● Excerpted records:
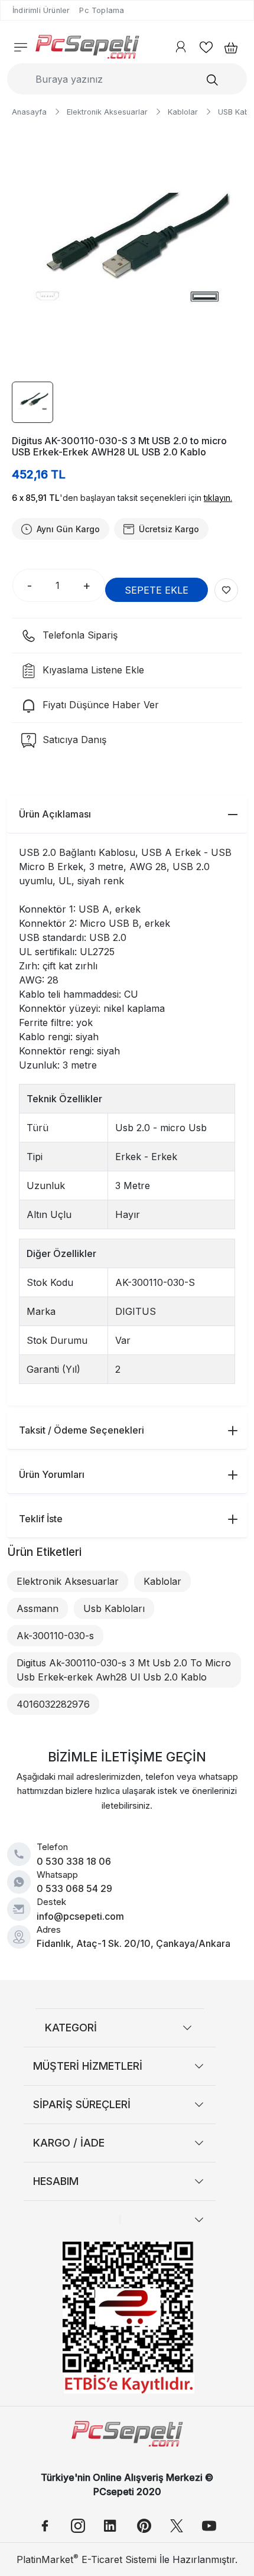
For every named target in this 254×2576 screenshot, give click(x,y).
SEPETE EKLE (156, 590)
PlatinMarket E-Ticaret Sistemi (87, 2559)
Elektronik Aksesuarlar (68, 1581)
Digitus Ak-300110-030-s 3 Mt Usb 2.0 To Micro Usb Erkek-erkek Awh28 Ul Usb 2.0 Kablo (124, 1670)
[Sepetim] (227, 47)
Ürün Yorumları (51, 1474)
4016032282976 (53, 1704)
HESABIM (56, 2181)
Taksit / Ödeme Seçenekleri (81, 1430)
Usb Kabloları (114, 1608)
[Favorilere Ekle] (226, 590)
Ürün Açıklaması (55, 814)
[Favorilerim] (206, 47)
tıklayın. (218, 498)
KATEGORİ (71, 2027)
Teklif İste (41, 1519)
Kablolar (162, 1581)
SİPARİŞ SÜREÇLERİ (82, 2104)
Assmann (37, 1608)
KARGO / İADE (69, 2143)
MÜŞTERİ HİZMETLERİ (87, 2066)
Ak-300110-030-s (55, 1636)
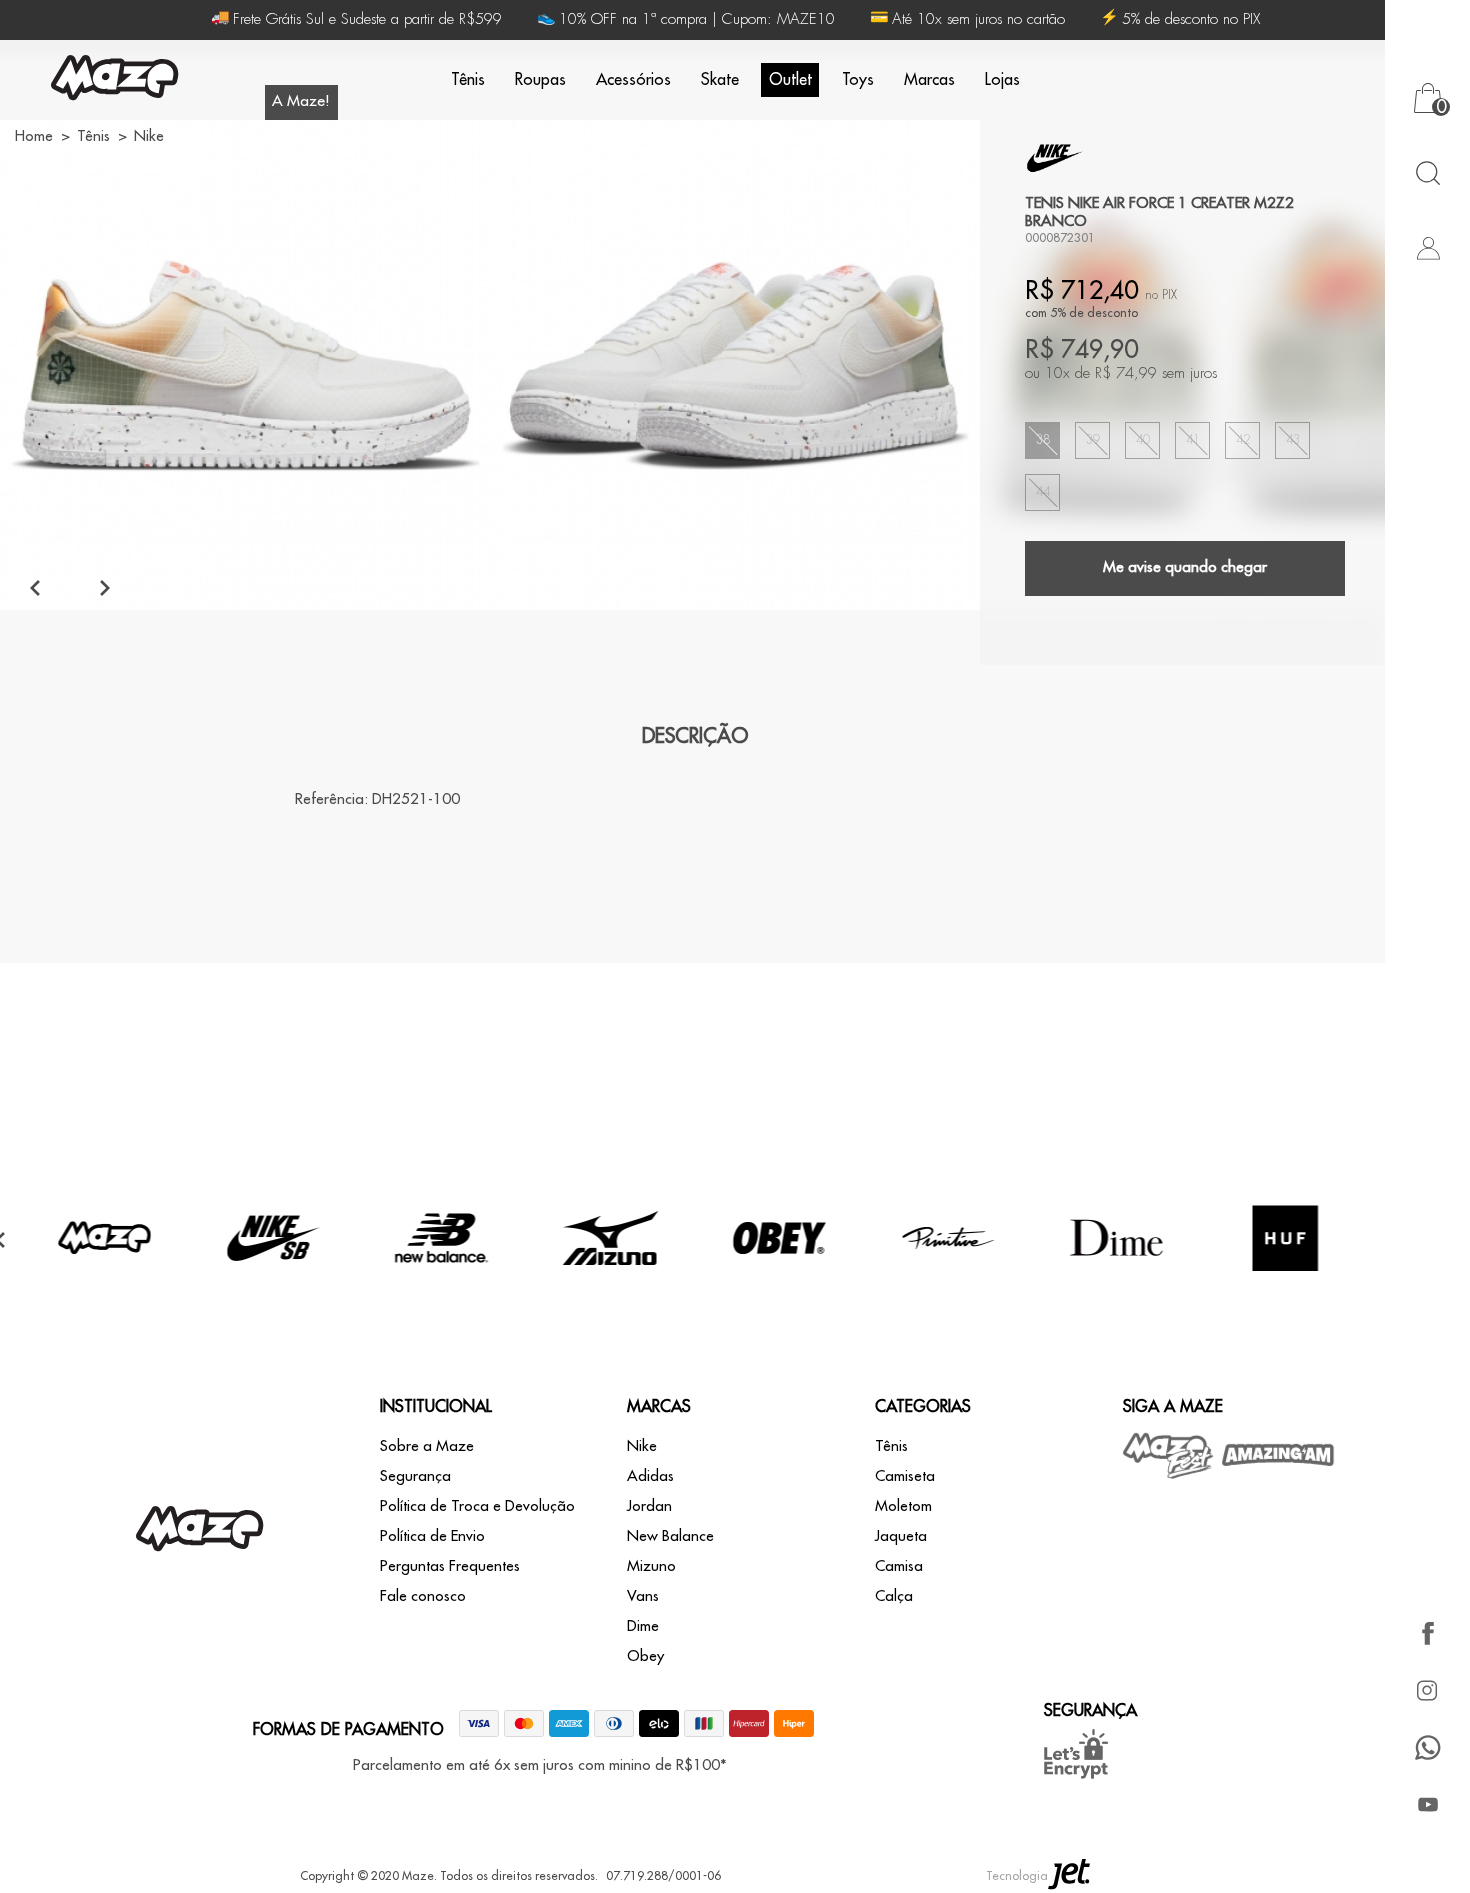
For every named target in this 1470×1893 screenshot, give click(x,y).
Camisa (899, 1566)
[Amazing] (1278, 1455)
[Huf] (1286, 1283)
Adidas (650, 1476)
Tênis (468, 80)
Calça (894, 1596)
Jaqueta (901, 1536)
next (105, 587)
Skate (720, 80)
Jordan (649, 1506)
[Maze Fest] (1169, 1455)
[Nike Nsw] (1055, 158)
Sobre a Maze (427, 1446)
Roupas (540, 80)
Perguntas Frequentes (450, 1566)
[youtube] (1427, 1804)
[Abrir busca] (1427, 172)
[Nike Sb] (273, 1283)
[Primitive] (948, 1283)
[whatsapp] (1427, 1747)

● Directions for this task: The answer is to be the lines of the listing from the first through the one with "Usb Kabloları (114, 1608)", reproduced exactly, without any pictures.

● Exercise solution:
For every named target in this 254×2576 screenshot, give click(x,y).
SEPETE EKLE (156, 590)
PlatinMarket E-Ticaret Sistemi (87, 2559)
Elektronik Aksesuarlar (68, 1581)
Digitus Ak-300110-030-s 3 Mt Usb 2.0 To Micro Usb Erkek-erkek Awh28 Ul Usb 2.0 Kablo (124, 1670)
[Sepetim] (227, 47)
Ürün Yorumları (51, 1474)
4016032282976 (53, 1704)
HESABIM (56, 2181)
Taksit / Ödeme Seçenekleri (81, 1430)
Usb Kabloları (114, 1608)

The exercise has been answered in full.